What is the number of lines in these entries that include "will"? Write that number and no other text.

[Collected data entries]
########################################

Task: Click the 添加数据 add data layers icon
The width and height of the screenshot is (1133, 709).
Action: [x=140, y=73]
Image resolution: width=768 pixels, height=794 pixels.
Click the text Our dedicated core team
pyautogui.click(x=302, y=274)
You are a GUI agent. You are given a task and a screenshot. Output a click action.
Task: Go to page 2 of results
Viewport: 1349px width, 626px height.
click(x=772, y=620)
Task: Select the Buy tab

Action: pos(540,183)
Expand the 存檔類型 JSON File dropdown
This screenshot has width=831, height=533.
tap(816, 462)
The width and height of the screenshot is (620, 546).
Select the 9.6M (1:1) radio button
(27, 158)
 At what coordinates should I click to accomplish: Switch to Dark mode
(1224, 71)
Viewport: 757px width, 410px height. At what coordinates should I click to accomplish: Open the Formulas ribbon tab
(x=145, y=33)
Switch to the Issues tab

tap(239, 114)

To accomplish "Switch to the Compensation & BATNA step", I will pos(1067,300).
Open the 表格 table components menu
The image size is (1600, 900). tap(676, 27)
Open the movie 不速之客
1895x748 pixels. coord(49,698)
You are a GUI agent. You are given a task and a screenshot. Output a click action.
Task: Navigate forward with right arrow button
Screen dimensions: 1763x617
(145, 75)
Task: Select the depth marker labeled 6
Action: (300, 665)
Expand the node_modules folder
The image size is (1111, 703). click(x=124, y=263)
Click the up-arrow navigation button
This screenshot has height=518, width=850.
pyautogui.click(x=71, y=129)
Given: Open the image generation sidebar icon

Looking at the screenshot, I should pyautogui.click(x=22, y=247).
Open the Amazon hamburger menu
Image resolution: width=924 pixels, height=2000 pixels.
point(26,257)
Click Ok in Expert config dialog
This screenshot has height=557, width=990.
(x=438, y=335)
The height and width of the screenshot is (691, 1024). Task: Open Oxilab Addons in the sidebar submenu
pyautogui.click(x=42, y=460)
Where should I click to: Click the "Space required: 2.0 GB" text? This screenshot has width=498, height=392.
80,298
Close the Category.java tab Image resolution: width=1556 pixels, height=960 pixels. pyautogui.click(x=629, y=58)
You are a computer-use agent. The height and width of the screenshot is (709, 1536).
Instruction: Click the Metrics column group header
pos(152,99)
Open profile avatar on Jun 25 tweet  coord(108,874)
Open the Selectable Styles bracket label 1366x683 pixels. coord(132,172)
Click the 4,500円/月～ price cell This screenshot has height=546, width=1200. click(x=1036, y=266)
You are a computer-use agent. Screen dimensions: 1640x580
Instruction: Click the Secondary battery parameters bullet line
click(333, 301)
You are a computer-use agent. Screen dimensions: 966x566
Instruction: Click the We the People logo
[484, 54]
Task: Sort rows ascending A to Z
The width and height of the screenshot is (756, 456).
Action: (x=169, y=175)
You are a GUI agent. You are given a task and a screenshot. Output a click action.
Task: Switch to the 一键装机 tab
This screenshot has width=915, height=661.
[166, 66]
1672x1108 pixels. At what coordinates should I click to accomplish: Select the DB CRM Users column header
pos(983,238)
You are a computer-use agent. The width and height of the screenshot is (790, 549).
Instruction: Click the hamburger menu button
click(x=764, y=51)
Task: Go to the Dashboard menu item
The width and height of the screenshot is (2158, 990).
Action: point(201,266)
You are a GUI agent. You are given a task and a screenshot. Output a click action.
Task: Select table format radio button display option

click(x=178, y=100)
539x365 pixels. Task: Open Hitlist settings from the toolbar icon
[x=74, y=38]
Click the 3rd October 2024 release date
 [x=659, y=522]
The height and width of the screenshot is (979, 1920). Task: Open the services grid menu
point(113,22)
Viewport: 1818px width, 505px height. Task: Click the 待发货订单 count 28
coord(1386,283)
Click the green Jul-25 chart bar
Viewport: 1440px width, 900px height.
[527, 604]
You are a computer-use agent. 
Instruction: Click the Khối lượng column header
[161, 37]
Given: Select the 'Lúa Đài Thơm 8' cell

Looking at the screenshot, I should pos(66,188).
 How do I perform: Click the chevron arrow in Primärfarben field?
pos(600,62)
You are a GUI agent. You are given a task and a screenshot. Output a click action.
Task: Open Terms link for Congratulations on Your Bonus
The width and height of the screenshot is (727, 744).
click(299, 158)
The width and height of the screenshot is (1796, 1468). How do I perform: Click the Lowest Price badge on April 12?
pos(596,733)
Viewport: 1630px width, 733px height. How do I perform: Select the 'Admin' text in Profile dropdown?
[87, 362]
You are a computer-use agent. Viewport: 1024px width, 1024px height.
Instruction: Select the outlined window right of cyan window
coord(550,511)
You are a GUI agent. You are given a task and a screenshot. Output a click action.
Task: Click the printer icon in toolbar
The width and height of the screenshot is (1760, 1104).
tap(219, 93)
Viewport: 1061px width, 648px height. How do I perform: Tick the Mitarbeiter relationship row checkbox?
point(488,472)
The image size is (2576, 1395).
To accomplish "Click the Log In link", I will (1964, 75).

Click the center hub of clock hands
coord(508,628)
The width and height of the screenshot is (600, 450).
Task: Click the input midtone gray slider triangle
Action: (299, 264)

########################################

> [Exercise result]: 2